(Items drawn from a data source)
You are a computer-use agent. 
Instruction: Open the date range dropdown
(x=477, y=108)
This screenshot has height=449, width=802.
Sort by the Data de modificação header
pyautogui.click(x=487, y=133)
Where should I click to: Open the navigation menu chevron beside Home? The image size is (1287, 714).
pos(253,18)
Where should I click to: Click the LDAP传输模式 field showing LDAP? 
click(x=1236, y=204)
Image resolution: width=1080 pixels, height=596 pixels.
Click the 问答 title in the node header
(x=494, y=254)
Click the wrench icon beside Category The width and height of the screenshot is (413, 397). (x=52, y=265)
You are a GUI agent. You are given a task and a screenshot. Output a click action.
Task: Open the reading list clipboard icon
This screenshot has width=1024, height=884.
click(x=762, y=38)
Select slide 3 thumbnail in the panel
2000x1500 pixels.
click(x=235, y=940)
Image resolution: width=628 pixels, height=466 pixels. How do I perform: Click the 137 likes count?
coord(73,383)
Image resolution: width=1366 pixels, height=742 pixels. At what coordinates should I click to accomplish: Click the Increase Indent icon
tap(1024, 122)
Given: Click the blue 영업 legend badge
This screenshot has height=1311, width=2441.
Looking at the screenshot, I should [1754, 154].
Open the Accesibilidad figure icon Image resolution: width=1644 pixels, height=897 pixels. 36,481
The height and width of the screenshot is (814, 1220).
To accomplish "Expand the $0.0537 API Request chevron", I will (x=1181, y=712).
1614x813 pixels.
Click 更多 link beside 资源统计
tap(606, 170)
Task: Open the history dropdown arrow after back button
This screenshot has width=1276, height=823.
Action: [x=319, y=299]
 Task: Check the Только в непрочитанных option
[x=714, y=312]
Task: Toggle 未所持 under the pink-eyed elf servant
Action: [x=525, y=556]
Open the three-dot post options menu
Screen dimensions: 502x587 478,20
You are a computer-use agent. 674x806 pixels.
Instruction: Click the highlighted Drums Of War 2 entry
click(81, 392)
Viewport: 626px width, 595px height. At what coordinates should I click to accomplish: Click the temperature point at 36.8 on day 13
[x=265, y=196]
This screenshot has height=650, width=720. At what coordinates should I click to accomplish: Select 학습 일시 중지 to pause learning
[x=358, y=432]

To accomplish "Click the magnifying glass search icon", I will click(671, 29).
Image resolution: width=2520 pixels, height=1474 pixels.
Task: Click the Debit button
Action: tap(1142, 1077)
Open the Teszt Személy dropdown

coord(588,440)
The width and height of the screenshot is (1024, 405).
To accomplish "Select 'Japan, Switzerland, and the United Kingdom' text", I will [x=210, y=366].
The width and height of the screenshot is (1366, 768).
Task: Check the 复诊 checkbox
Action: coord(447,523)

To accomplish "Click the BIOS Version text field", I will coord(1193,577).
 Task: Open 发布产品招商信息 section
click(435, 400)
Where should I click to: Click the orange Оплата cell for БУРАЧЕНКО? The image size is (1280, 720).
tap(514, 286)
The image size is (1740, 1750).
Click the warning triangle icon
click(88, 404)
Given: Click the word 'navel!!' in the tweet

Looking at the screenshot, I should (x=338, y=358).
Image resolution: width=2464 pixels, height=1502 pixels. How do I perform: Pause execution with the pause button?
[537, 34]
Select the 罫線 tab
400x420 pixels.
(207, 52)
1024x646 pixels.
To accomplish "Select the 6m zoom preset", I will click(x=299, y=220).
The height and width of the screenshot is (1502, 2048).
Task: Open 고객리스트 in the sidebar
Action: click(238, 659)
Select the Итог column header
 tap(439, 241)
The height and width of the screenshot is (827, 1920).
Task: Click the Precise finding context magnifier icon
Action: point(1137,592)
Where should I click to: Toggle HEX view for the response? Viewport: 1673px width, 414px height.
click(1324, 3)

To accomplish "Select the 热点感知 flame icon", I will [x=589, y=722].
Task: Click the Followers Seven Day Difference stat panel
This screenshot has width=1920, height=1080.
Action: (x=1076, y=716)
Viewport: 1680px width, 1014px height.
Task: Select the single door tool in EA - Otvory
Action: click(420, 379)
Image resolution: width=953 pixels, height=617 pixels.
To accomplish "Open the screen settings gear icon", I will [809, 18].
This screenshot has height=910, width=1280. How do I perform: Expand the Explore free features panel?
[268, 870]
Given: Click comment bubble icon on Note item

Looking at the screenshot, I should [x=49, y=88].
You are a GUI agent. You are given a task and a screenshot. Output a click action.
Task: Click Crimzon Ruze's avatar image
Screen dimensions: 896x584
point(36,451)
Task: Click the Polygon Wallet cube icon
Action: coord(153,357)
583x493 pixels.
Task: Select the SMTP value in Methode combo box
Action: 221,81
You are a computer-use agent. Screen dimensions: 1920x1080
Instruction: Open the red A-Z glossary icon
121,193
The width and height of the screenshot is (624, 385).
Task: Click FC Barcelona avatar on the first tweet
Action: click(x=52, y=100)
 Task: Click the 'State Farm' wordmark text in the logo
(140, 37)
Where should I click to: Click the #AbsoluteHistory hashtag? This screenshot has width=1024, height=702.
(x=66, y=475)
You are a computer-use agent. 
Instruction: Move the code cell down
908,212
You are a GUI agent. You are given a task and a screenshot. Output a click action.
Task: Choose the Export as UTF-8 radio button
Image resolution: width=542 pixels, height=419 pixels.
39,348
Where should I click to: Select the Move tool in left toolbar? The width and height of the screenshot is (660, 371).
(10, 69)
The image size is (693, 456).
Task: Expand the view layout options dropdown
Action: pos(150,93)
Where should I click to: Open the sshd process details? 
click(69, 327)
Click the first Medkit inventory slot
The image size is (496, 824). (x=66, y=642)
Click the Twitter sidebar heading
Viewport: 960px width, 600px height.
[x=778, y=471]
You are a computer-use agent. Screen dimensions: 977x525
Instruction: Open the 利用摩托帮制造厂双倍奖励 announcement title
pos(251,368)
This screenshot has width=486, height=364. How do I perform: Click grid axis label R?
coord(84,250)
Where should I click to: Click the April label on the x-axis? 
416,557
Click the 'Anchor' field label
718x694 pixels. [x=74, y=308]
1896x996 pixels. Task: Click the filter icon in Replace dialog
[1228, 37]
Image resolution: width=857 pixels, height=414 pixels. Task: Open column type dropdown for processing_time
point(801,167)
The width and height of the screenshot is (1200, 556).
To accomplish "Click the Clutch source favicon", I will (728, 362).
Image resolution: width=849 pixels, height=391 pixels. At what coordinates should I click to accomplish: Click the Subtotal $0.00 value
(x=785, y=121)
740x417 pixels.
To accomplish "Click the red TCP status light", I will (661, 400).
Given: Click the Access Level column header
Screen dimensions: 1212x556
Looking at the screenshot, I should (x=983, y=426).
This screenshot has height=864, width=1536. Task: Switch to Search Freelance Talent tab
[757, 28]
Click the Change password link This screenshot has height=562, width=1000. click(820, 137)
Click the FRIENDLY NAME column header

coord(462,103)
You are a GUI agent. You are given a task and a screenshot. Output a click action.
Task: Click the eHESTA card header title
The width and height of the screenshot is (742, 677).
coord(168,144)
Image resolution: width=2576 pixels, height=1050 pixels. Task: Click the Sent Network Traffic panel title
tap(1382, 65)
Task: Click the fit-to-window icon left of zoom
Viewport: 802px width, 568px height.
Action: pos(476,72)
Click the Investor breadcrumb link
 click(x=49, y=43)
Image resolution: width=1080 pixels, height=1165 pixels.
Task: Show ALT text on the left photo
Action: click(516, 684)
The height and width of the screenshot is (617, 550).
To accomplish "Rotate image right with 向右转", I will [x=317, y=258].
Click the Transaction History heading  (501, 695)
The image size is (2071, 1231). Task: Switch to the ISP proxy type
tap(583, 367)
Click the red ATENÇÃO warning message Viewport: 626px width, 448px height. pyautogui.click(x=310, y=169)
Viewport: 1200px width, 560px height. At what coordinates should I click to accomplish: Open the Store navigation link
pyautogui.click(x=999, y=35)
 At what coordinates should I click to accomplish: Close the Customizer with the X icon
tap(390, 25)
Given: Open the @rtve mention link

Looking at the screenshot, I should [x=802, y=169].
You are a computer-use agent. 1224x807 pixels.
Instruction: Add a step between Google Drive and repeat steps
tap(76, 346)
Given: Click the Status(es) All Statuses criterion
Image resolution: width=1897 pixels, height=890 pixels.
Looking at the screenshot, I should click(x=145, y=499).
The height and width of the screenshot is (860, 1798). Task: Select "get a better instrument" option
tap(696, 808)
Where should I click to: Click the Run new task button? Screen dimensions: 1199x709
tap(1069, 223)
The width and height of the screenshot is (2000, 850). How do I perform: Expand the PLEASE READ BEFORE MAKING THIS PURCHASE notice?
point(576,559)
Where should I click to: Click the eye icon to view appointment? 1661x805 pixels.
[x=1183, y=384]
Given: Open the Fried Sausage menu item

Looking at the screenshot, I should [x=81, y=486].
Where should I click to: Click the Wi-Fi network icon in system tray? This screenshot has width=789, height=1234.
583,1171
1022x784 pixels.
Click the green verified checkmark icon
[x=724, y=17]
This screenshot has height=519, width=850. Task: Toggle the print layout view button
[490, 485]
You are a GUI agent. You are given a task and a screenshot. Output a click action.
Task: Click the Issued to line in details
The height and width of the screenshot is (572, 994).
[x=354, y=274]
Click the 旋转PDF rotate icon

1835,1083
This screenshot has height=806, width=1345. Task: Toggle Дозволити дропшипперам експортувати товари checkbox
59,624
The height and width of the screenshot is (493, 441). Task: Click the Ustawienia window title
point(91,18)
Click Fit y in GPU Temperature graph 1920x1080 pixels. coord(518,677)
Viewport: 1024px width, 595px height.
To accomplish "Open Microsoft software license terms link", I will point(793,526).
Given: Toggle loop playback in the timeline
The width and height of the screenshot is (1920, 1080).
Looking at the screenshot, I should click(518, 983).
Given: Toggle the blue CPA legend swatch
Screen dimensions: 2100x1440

### SHORT TASK
Could you pull out, word for word, the lines from the one containing "Image resolution: width=1080 pixels, height=596" up to and including the one containing "coord(73,383)"?

### RESULT OF THE EXERCISE
Image resolution: width=1080 pixels, height=596 pixels.
Click the 问答 title in the node header
(x=494, y=254)
Click the wrench icon beside Category The width and height of the screenshot is (413, 397). (x=52, y=265)
You are a GUI agent. You are given a task and a screenshot. Output a click action.
Task: Open the reading list clipboard icon
This screenshot has width=1024, height=884.
click(x=762, y=38)
Select slide 3 thumbnail in the panel
2000x1500 pixels.
click(x=235, y=940)
Image resolution: width=628 pixels, height=466 pixels. How do I perform: Click the 137 likes count?
coord(73,383)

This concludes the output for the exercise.